Member of the Kenyan Senate
- In office 28 March 2013 – 2017
- Constituency: Migori County

Member of the Kenyan Parliament
- In office 2003–2013
- Constituency: Kuria

Personal details
- Born: 10 August 1956 Kenya
- Died: 19 February 2022 (aged 65) Abuja, Nigeria
- Party: Jubilee
- Relations: Sospeter Machage Twin Brother
- Alma mater: University of Nairobi
- Profession: Medical Doctor
- Cabinet: East African Community

= Wilfred Machage =

Kenyan politician (1956–2022)

Wilfred Gisuka Machage (10 August 1956 – 19 February 2022) was a Kenyan politician.

==Biography==
Machage was first elected as Member of Parliament to represent the Kuria Constituency in 2002. He served in several government ministries as an assistant minister and was at one time appointed a cabinet minister for East African Community Affairs, Bank accounts held at Kenya Commercial Bank, where he was also an ex-officio member of the East African Legislative Assembly.
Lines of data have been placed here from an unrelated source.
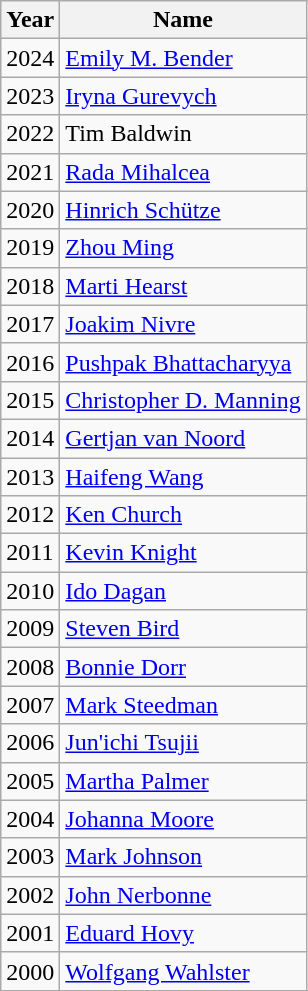
2019 (30, 248)
2009 (30, 629)
2020 (30, 210)
Tim Baldwin (183, 134)
Haifeng Wang (183, 477)
2007 (30, 705)
2012 (30, 515)
Mark Steedman (183, 705)
2002 (30, 895)
Martha Palmer (183, 781)
Wolfgang Wahlster (183, 971)
Johanna Moore (183, 819)
2013 (30, 477)
Ken Church (183, 515)
2000 (30, 971)
Hinrich Schütze (183, 210)
Emily M. Bender (183, 58)
2006 (30, 743)
Iryna Gurevych (183, 96)
2018 (30, 286)
Rada Mihalcea (183, 172)
2015 (30, 400)
Marti Hearst (183, 286)
Jun'ichi Tsujii (183, 743)
Joakim Nivre (183, 324)
Christopher D. Manning (183, 400)
2001 (30, 933)
2023 (30, 96)
2016 (30, 362)
2017 (30, 324)
Zhou Ming (183, 248)
2004 (30, 819)
Kevin Knight (183, 553)
2003 (30, 857)
2024 (30, 58)
Eduard Hovy (183, 933)
2010 (30, 591)
2008 (30, 667)
Year (30, 20)
2005 (30, 781)
2022 (30, 134)
2011 (30, 553)
2014 (30, 438)
Bonnie Dorr (183, 667)
2021 (30, 172)
Pushpak Bhattacharyya (183, 362)
Ido Dagan (183, 591)
John Nerbonne (183, 895)
Gertjan van Noord (183, 438)
Steven Bird (183, 629)
Name (183, 20)
Mark Johnson (183, 857)
Locate the cell with the specified text and output its (X, Y) center coordinate. 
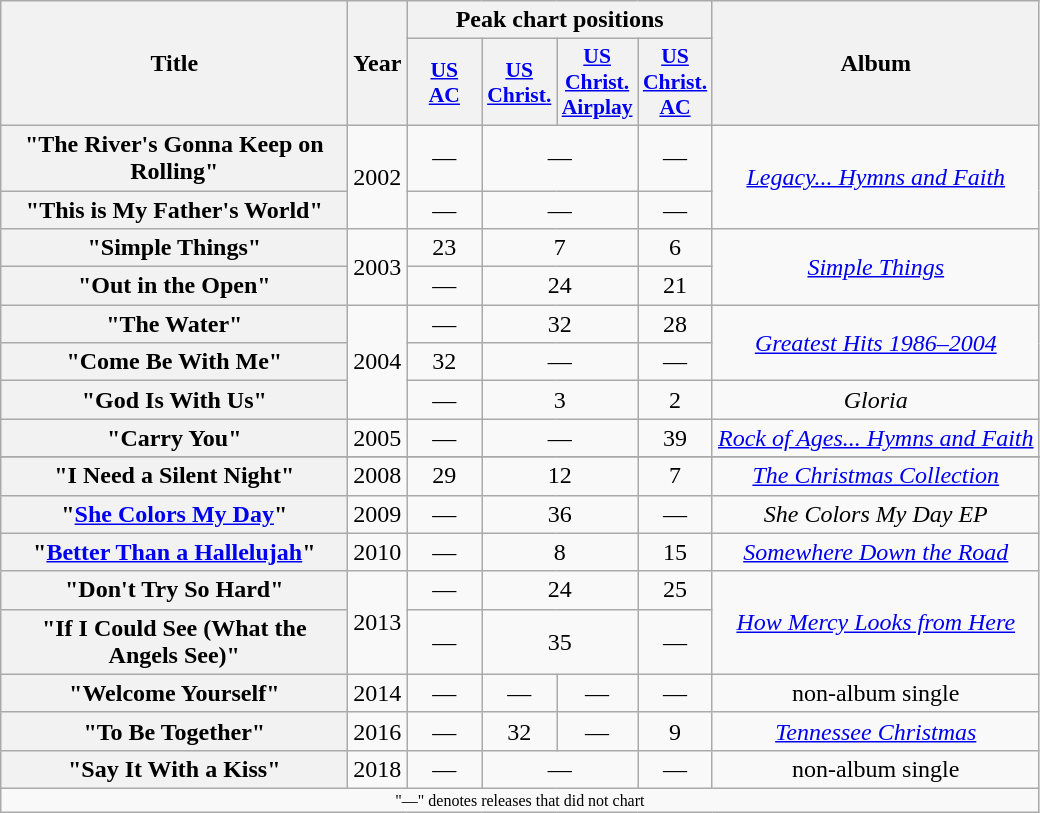
2016 (378, 731)
"—" denotes releases that did not chart (520, 800)
"Come Be With Me" (174, 362)
Peak chart positions (560, 20)
Legacy... Hymns and Faith (876, 176)
Year (378, 64)
"God Is With Us" (174, 400)
2009 (378, 514)
25 (676, 590)
She Colors My Day EP (876, 514)
21 (676, 286)
USChrist. (520, 82)
2005 (378, 438)
36 (560, 514)
The Christmas Collection (876, 476)
USAC (444, 82)
39 (676, 438)
29 (444, 476)
"Say It With a Kiss" (174, 769)
6 (676, 248)
"Better Than a Hallelujah" (174, 552)
2004 (378, 362)
12 (560, 476)
"She Colors My Day" (174, 514)
"Welcome Yourself" (174, 693)
9 (676, 731)
How Mercy Looks from Here (876, 622)
2013 (378, 622)
2014 (378, 693)
Somewhere Down the Road (876, 552)
"I Need a Silent Night" (174, 476)
USChrist. Airplay (598, 82)
Tennessee Christmas (876, 731)
"Simple Things" (174, 248)
"Carry You" (174, 438)
Greatest Hits 1986–2004 (876, 343)
3 (560, 400)
15 (676, 552)
"To Be Together" (174, 731)
Gloria (876, 400)
2010 (378, 552)
23 (444, 248)
2 (676, 400)
2002 (378, 176)
28 (676, 324)
USChrist. AC (676, 82)
2008 (378, 476)
8 (560, 552)
"The River's Gonna Keep on Rolling" (174, 158)
"Out in the Open" (174, 286)
Simple Things (876, 267)
2018 (378, 769)
"This is My Father's World" (174, 209)
2003 (378, 267)
"If I Could See (What the Angels See)" (174, 642)
Title (174, 64)
Album (876, 64)
"The Water" (174, 324)
"Don't Try So Hard" (174, 590)
35 (560, 642)
Rock of Ages... Hymns and Faith (876, 438)
Return [x, y] of the center of cell containing provided text 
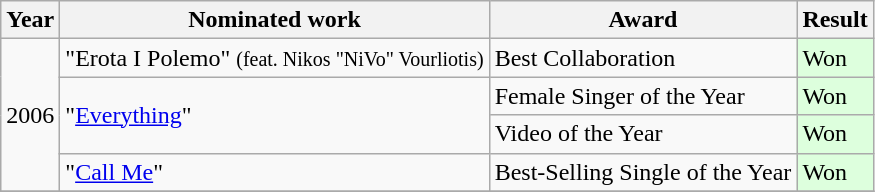
Result [835, 20]
"Everything" [274, 115]
Nominated work [274, 20]
Video of the Year [643, 134]
Female Singer of the Year [643, 96]
Award [643, 20]
Best Collaboration [643, 58]
"Call Me" [274, 172]
Best-Selling Single of the Year [643, 172]
2006 [30, 115]
"Erota I Polemo" (feat. Nikos "NiVo" Vourliotis) [274, 58]
Year [30, 20]
Pinpoint the cell where the given text exists, returning its (X, Y) midpoint coordinate. 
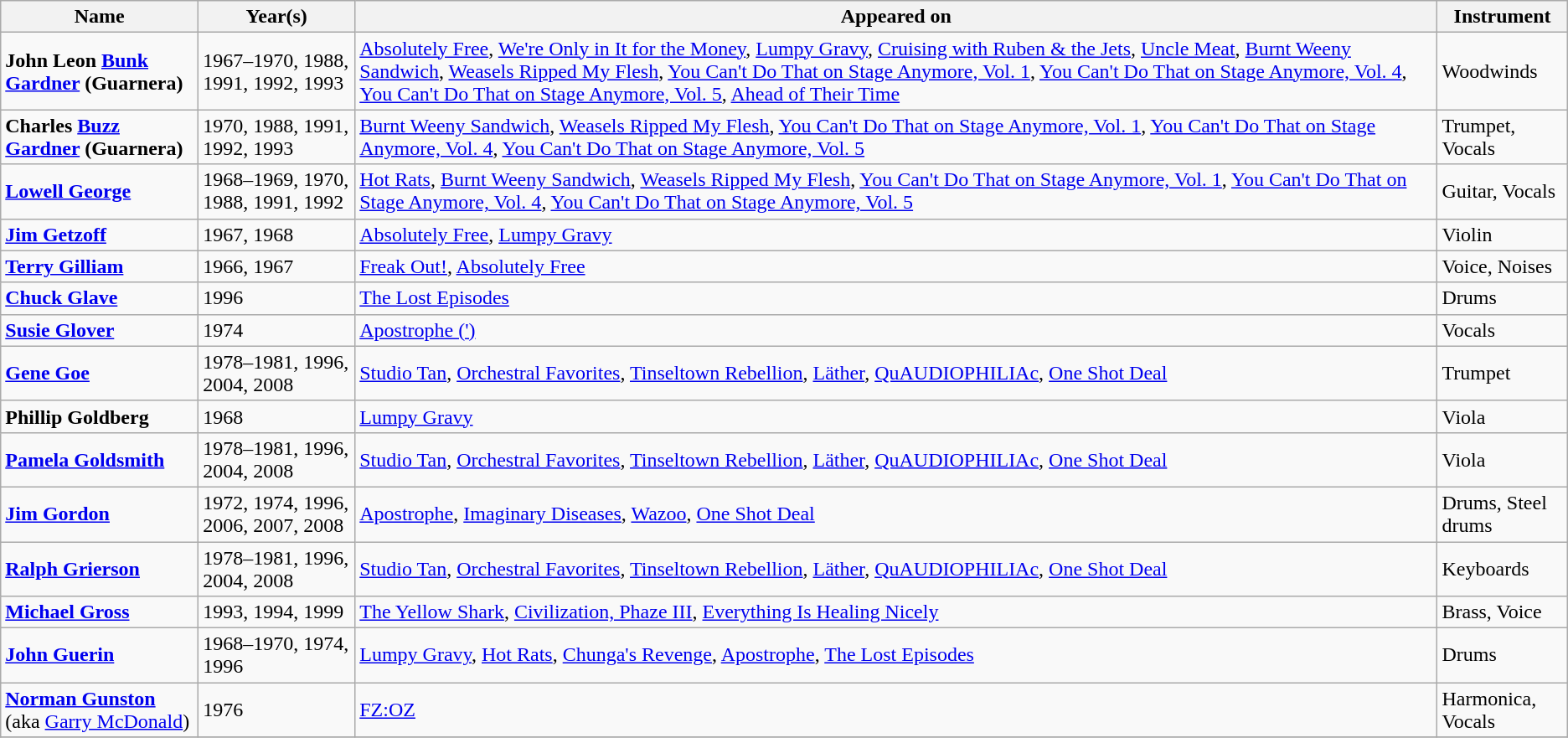
Year(s) (276, 17)
1996 (276, 298)
1976 (276, 710)
Jim Gordon (100, 514)
Trumpet, Vocals (1503, 137)
Harmonica, Vocals (1503, 710)
Norman Gunston (aka Garry McDonald) (100, 710)
Drums, Steel drums (1503, 514)
FZ:OZ (896, 710)
Trumpet (1503, 374)
1967–1970, 1988, 1991, 1992, 1993 (276, 71)
1970, 1988, 1991, 1992, 1993 (276, 137)
John Leon Bunk Gardner (Guarnera) (100, 71)
Susie Glover (100, 330)
1966, 1967 (276, 266)
1968 (276, 416)
Woodwinds (1503, 71)
Michael Gross (100, 612)
Ralph Grierson (100, 568)
Lumpy Gravy (896, 416)
Terry Gilliam (100, 266)
Lumpy Gravy, Hot Rats, Chunga's Revenge, Apostrophe, The Lost Episodes (896, 655)
Lowell George (100, 191)
The Lost Episodes (896, 298)
Jim Getzoff (100, 235)
Gene Goe (100, 374)
1972, 1974, 1996, 2006, 2007, 2008 (276, 514)
Brass, Voice (1503, 612)
1967, 1968 (276, 235)
Charles Buzz Gardner (Guarnera) (100, 137)
1968–1970, 1974, 1996 (276, 655)
1974 (276, 330)
Voice, Noises (1503, 266)
Apostrophe, Imaginary Diseases, Wazoo, One Shot Deal (896, 514)
Chuck Glave (100, 298)
Freak Out!, Absolutely Free (896, 266)
The Yellow Shark, Civilization, Phaze III, Everything Is Healing Nicely (896, 612)
1993, 1994, 1999 (276, 612)
Vocals (1503, 330)
Pamela Goldsmith (100, 459)
Keyboards (1503, 568)
Instrument (1503, 17)
Name (100, 17)
Absolutely Free, Lumpy Gravy (896, 235)
Phillip Goldberg (100, 416)
John Guerin (100, 655)
Guitar, Vocals (1503, 191)
1968–1969, 1970, 1988, 1991, 1992 (276, 191)
Violin (1503, 235)
Appeared on (896, 17)
Apostrophe (') (896, 330)
Extract the [x, y] coordinate from the center of the cell holding the provided text.  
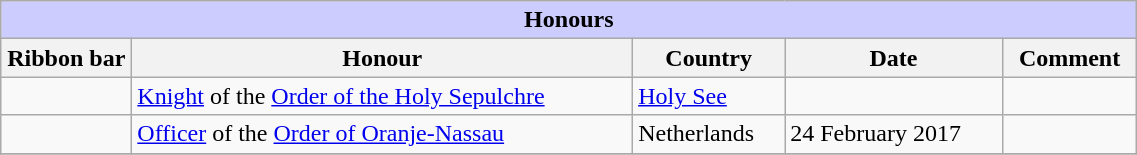
Country [709, 58]
Date [894, 58]
Netherlands [709, 134]
Ribbon bar [66, 58]
Holy See [709, 96]
Officer of the Order of Oranje-Nassau [382, 134]
Knight of the Order of the Holy Sepulchre [382, 96]
24 February 2017 [894, 134]
Honours [569, 20]
Comment [1070, 58]
Honour [382, 58]
Search for the cell housing the specified text and yield its (x, y) center coordinate. 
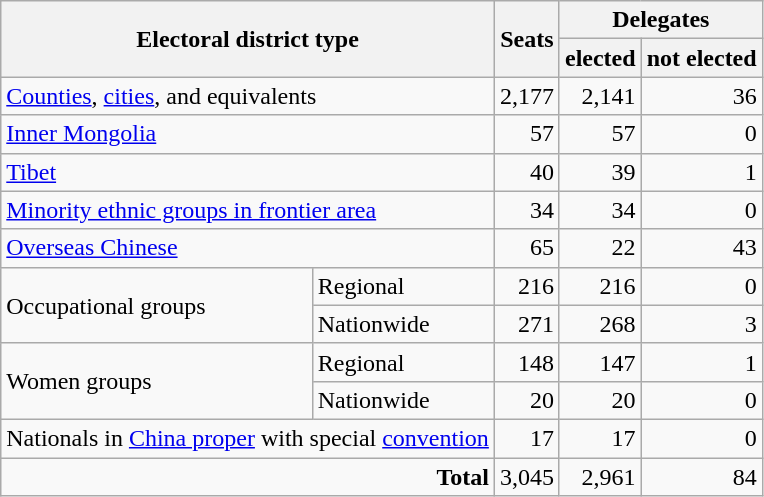
Occupational groups (156, 305)
elected (600, 58)
148 (526, 362)
84 (702, 477)
Tibet (248, 172)
271 (526, 324)
39 (600, 172)
40 (526, 172)
3 (702, 324)
2,177 (526, 96)
Minority ethnic groups in frontier area (248, 210)
not elected (702, 58)
Nationals in China proper with special convention (248, 438)
Inner Mongolia (248, 134)
65 (526, 248)
268 (600, 324)
Seats (526, 39)
43 (702, 248)
2,141 (600, 96)
Total (248, 477)
2,961 (600, 477)
147 (600, 362)
Overseas Chinese (248, 248)
3,045 (526, 477)
Women groups (156, 381)
Electoral district type (248, 39)
Delegates (660, 20)
Counties, cities, and equivalents (248, 96)
36 (702, 96)
22 (600, 248)
Locate the cell with the specified text and output its [x, y] center coordinate. 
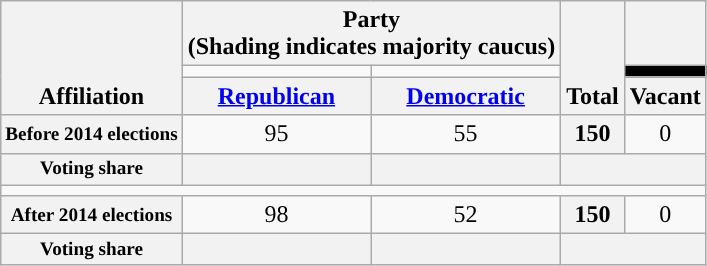
52 [466, 215]
Vacant [665, 96]
98 [276, 215]
Republican [276, 96]
Total [593, 58]
Affiliation [92, 58]
Before 2014 elections [92, 134]
95 [276, 134]
After 2014 elections [92, 215]
55 [466, 134]
Democratic [466, 96]
Party (Shading indicates majority caucus) [371, 34]
For the text-containing cell, return its midpoint in (x, y) coordinate format. 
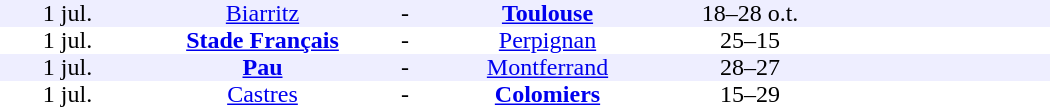
Perpignan (548, 40)
18–28 o.t. (750, 14)
25–15 (750, 40)
Castres (262, 94)
Colomiers (548, 94)
Biarritz (262, 14)
Stade Français (262, 40)
Montferrand (548, 68)
Toulouse (548, 14)
15–29 (750, 94)
28–27 (750, 68)
Pau (262, 68)
Find where the given text appears and provide that cell's center as (X, Y) coordinate. 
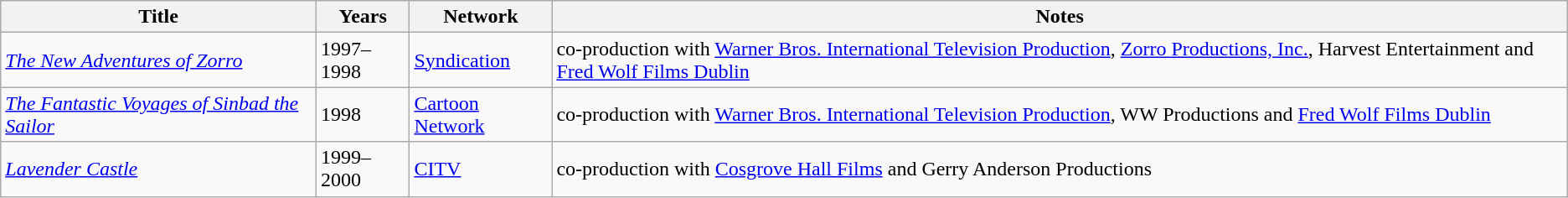
co-production with Cosgrove Hall Films and Gerry Anderson Productions (1060, 169)
1997–1998 (362, 60)
Lavender Castle (159, 169)
CITV (481, 169)
co-production with Warner Bros. International Television Production, Zorro Productions, Inc., Harvest Entertainment and Fred Wolf Films Dublin (1060, 60)
Title (159, 17)
Syndication (481, 60)
The New Adventures of Zorro (159, 60)
1999–2000 (362, 169)
Cartoon Network (481, 114)
co-production with Warner Bros. International Television Production, WW Productions and Fred Wolf Films Dublin (1060, 114)
Network (481, 17)
The Fantastic Voyages of Sinbad the Sailor (159, 114)
Notes (1060, 17)
1998 (362, 114)
Years (362, 17)
Locate the cell with the specified text and output its [X, Y] center coordinate. 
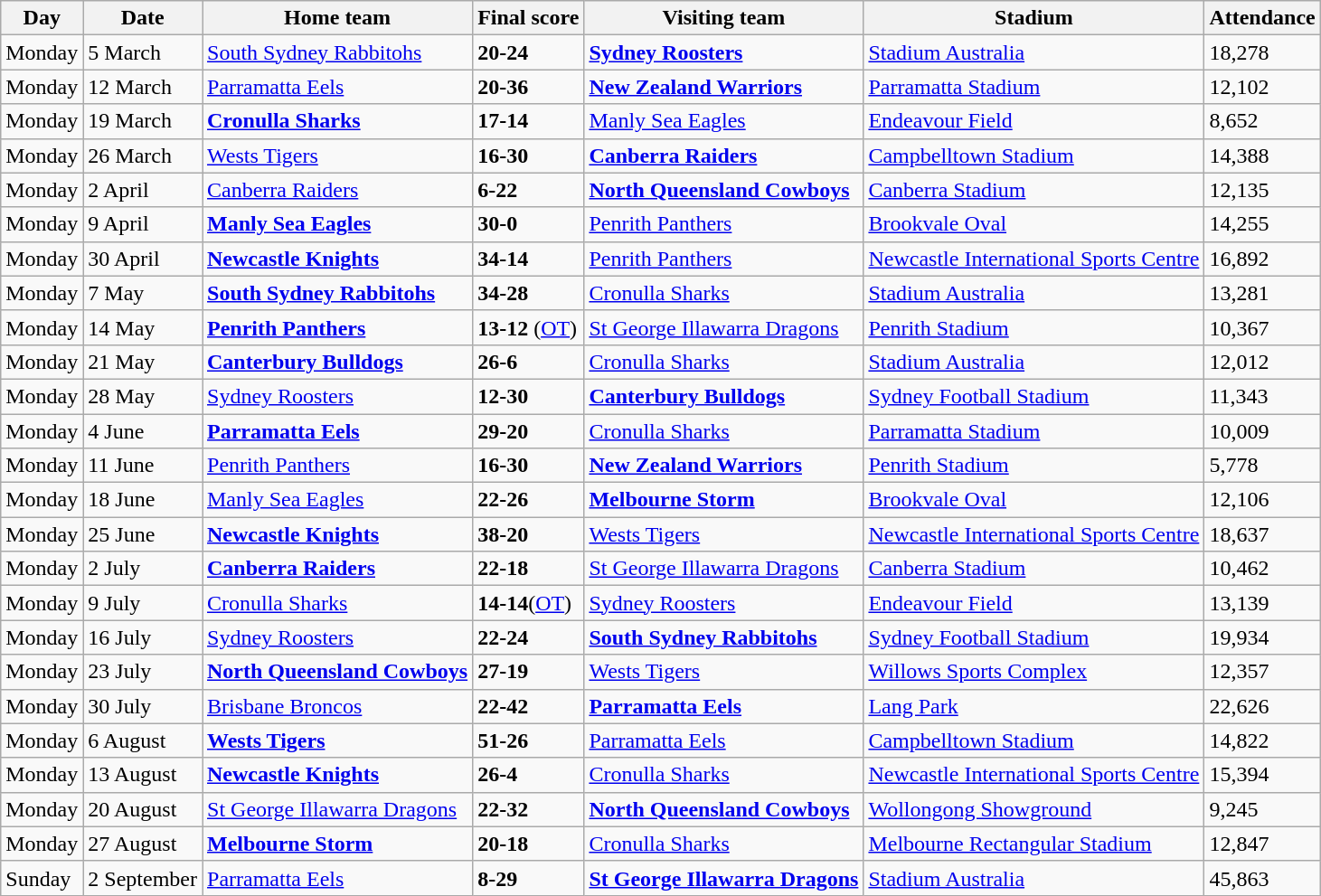
20-24 [528, 52]
12 March [143, 87]
Lang Park [1034, 706]
22-26 [528, 500]
16,892 [1262, 259]
30 July [143, 706]
6 August [143, 741]
9 April [143, 224]
25 June [143, 534]
20 August [143, 809]
Visiting team [723, 18]
28 May [143, 396]
7 May [143, 293]
12,357 [1262, 672]
2 July [143, 569]
Final score [528, 18]
2 April [143, 190]
38-20 [528, 534]
12,135 [1262, 190]
26-6 [528, 362]
Sunday [42, 878]
30-0 [528, 224]
Home team [338, 18]
19,934 [1262, 637]
12,102 [1262, 87]
13 August [143, 775]
9 July [143, 603]
14-14(OT) [528, 603]
14,388 [1262, 156]
12-30 [528, 396]
30 April [143, 259]
13,281 [1262, 293]
12,847 [1262, 844]
22-24 [528, 637]
Date [143, 18]
14,255 [1262, 224]
5,778 [1262, 466]
13,139 [1262, 603]
11,343 [1262, 396]
29-20 [528, 431]
23 July [143, 672]
22-18 [528, 569]
18 June [143, 500]
Attendance [1262, 18]
34-28 [528, 293]
14 May [143, 327]
26 March [143, 156]
45,863 [1262, 878]
10,367 [1262, 327]
Wollongong Showground [1034, 809]
10,462 [1262, 569]
15,394 [1262, 775]
51-26 [528, 741]
8-29 [528, 878]
Willows Sports Complex [1034, 672]
22-42 [528, 706]
27-19 [528, 672]
6-22 [528, 190]
26-4 [528, 775]
16 July [143, 637]
10,009 [1262, 431]
18,278 [1262, 52]
Stadium [1034, 18]
11 June [143, 466]
18,637 [1262, 534]
34-14 [528, 259]
19 March [143, 121]
22-32 [528, 809]
12,106 [1262, 500]
27 August [143, 844]
Melbourne Rectangular Stadium [1034, 844]
14,822 [1262, 741]
20-36 [528, 87]
22,626 [1262, 706]
20-18 [528, 844]
9,245 [1262, 809]
5 March [143, 52]
Day [42, 18]
13-12 (OT) [528, 327]
4 June [143, 431]
12,012 [1262, 362]
2 September [143, 878]
21 May [143, 362]
8,652 [1262, 121]
Brisbane Broncos [338, 706]
17-14 [528, 121]
Find where the given text appears and provide that cell's center as (x, y) coordinate. 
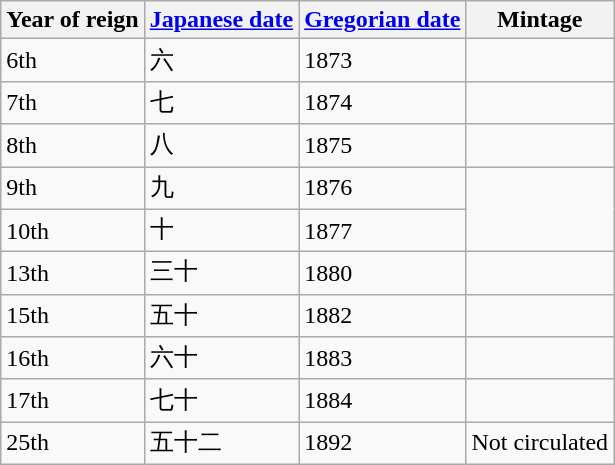
七 (221, 102)
1884 (382, 400)
9th (72, 188)
Year of reign (72, 20)
10th (72, 230)
十 (221, 230)
Gregorian date (382, 20)
16th (72, 358)
7th (72, 102)
八 (221, 146)
1876 (382, 188)
1892 (382, 444)
1874 (382, 102)
七十 (221, 400)
6th (72, 60)
25th (72, 444)
8th (72, 146)
13th (72, 274)
五十 (221, 316)
三十 (221, 274)
15th (72, 316)
Mintage (540, 20)
1880 (382, 274)
1883 (382, 358)
五十二 (221, 444)
1882 (382, 316)
六十 (221, 358)
Japanese date (221, 20)
1877 (382, 230)
六 (221, 60)
1875 (382, 146)
九 (221, 188)
Not circulated (540, 444)
17th (72, 400)
1873 (382, 60)
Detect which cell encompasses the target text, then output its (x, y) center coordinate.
In 2007, he was the Democratic Party candidate and was elected to represent the Kuria Constituency in the December 2007 Kenya parliamentary election. He served as Assistant Minister of Home Affairs' Office of Vice President, Office of the President, Health, and Roads. Machage was elected as the first senator of Migori county serving from 2012 to 2017. He was a businessman with interests in different sectors globally. He was appointed Ambassador by H.E. Uhuru Kenyatta on 27 January 2018. Machage was the Kenyan high commissioner to Nigeria and accredited to 12 other countries in central and west Africa. He died in Abuja on 19 February 2022, at the age of 65.